(Save the date: RealShare Apartments East comes to the Hyatt Regency Miami, Florida on February 26th, 2013)
NEW YORK CITY-As 2012 ended and the government teetered on the first of multiple fiscal cliffs, the housing market in the northeast and across America continued its recovery. In New York City, where the vacancy rate is 2.1% and rents were up 3.9% for the year, investors are paying record prices for multifamily housing and development sites that have been barren since the financial crisis started in 2007, which are now being developed, and the price of development rights are again escalating. Moreover, this trend is not just in New York City but nationwide where the apartment vacancy rates have fallen to 4.5% from 8% a few years ago.
Decreasing vacancy rates are no longer an aberration limited to some markets and the most luxurious properties in Manhattan, but throughout New York City. People who, a few years ago were able to afford apartments in Manhattan and then decamped for areas of Brooklyn and Queens that were close to the East River are now finding themselves closer to the Nassau County line. The singlefamily market has strengthened but has not yet been accelerating as quickly as other segments of the market, but that has more to do with the paucity of mortgage money and that prices have not yet recovered to the point of being higher than the debt, but the acceleration of the single-family market is coming as a result of the loss of thousands of homes in Superstorm Sandy. Moreover, condominium projects that had moribund sales for five years are now having the units going to contract and closing at an ever increasing rate, leading many investors to seriously consider converting other housing to condominiums to take advantage of the strengthening market.
The interesting question is how can this growth be happening at the same time as taxes and housing costs increase, there is uncertainty as to how New York, the northeast and the United States will deal with the fiscal cliffs to come, a slowing economic recovery, a weak dollar, problems with the balance of trade, arguments over social issues, a country split right in half on most issues, and an atmosphere of incivility in Washington making it unlikely that there will be a consensus reached on any issue? The answer is that no one cares. All of the above issues have become background noise and most people are focusing on their own lives after having lost faith in the government's ability to solve problems.

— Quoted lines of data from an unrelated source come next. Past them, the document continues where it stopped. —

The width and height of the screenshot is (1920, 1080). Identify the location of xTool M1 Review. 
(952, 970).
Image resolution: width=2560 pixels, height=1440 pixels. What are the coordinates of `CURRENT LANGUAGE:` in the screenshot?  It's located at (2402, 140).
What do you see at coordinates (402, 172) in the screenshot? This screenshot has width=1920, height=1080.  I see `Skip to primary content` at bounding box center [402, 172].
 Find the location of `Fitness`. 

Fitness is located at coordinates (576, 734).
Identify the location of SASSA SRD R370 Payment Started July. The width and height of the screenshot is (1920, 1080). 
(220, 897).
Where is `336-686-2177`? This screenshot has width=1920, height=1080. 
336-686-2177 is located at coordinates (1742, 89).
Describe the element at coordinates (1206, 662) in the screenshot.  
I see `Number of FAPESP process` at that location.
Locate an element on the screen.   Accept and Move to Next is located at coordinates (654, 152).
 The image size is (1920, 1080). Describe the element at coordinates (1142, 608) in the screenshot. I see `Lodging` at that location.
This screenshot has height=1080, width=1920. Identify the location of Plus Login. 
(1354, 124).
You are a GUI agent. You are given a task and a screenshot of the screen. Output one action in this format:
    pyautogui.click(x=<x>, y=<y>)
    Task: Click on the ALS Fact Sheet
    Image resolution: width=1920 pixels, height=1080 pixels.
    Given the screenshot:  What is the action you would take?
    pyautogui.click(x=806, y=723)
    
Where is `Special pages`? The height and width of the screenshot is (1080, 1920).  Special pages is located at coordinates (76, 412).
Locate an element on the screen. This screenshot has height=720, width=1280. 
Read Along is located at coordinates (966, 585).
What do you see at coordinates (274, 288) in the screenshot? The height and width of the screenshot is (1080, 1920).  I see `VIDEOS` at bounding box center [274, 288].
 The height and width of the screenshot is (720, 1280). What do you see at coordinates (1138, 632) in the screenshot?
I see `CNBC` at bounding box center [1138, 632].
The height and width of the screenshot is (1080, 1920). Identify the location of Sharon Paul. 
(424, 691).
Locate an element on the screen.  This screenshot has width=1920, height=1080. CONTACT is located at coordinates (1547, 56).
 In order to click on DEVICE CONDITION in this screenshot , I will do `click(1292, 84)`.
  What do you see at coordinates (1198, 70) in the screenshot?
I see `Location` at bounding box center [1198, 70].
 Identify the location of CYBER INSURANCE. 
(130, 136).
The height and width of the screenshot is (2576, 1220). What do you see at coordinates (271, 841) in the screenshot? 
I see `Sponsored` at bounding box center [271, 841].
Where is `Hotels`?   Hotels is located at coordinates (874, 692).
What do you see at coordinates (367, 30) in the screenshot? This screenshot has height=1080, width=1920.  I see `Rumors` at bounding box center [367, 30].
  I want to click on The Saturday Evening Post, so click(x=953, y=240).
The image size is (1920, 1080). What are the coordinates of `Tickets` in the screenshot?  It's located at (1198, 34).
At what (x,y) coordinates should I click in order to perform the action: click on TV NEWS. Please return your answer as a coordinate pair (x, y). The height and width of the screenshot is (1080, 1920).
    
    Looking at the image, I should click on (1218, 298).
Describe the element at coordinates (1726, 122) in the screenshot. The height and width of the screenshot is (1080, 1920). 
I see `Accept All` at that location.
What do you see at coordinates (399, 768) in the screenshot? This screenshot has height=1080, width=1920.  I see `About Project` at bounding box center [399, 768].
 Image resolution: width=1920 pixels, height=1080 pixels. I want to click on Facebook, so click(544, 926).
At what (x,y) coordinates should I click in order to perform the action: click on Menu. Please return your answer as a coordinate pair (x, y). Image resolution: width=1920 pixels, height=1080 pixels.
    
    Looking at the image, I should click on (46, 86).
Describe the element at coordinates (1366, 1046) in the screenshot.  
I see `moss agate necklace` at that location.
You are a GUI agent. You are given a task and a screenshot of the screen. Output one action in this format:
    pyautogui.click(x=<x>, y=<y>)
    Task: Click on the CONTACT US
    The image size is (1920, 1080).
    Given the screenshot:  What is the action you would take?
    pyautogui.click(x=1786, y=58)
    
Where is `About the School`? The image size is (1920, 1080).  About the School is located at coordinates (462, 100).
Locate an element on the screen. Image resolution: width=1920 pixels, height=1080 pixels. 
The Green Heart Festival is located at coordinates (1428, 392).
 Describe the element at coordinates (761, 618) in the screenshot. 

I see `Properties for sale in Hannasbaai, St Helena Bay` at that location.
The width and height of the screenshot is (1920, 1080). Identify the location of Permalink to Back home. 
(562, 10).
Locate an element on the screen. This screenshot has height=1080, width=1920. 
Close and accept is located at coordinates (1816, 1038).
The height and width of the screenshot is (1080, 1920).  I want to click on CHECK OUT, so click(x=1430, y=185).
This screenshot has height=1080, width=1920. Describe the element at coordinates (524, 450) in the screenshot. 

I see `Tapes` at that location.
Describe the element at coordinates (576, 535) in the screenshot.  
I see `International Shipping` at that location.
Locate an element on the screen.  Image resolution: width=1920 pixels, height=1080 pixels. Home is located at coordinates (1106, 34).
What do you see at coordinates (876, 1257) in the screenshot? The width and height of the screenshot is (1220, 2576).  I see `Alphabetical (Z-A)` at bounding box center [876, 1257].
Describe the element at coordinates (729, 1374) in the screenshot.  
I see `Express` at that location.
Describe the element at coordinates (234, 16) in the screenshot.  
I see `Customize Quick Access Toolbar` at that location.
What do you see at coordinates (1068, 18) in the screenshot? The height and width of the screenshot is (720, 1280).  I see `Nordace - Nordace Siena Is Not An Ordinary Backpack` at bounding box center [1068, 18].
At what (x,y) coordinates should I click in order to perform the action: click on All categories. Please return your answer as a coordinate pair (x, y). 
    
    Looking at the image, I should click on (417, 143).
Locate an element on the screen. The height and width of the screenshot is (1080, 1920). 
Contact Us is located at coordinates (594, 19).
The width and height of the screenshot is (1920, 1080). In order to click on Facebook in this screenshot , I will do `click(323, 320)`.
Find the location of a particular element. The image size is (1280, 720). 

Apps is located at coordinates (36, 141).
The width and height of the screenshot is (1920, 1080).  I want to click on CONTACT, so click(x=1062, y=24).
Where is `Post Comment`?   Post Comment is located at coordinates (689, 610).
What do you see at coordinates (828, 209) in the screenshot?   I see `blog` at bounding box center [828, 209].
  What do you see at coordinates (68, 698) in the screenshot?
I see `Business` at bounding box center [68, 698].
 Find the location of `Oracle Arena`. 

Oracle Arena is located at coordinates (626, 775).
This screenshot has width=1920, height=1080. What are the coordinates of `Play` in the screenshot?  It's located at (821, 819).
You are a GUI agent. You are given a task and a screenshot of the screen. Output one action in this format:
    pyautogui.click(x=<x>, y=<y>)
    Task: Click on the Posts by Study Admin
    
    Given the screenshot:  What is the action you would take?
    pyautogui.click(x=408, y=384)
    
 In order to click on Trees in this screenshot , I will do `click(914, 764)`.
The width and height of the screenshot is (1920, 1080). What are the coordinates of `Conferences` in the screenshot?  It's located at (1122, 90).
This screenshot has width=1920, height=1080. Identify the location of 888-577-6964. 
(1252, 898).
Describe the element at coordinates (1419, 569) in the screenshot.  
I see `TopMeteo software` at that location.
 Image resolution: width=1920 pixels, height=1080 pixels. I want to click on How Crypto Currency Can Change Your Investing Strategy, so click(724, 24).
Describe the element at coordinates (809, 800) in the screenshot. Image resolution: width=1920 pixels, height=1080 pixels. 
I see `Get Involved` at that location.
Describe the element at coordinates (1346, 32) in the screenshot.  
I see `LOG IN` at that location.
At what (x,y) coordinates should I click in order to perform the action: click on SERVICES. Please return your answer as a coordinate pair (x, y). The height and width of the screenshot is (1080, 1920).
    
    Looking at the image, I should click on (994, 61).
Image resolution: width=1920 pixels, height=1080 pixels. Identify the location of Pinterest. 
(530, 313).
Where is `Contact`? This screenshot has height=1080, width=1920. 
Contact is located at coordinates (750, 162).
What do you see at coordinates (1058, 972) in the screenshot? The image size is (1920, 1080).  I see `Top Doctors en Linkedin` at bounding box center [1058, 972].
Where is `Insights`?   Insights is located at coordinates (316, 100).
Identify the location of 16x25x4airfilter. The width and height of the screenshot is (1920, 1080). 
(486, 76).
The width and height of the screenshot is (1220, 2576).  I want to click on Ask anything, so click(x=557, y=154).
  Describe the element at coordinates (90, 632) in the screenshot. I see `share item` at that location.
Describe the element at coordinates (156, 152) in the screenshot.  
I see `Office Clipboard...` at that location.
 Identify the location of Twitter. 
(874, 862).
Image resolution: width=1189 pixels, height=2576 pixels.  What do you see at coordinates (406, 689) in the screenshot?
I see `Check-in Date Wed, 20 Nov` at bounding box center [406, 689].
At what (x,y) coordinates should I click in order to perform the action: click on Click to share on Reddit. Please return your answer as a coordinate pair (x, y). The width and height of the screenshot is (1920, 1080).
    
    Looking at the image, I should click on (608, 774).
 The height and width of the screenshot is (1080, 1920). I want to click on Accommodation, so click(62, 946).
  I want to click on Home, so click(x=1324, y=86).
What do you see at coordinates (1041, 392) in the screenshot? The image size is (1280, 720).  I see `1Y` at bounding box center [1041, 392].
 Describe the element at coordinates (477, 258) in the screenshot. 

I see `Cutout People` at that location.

So what is causing the housing market to recover? Demographics! In 2006, when the US population hit 300 million, it was reported that by 2050, 37 years from now, the US population would grow to 400 million (a 33% increase) and New York City is expected to have one million additional residents by 2025. The housing is needed by aging baby boomers, who are not retiring to Florida and Arizona, their children, who are having children, and immigrants. We are at the beginning of a population explosion and, of course, there just isn't enough housing.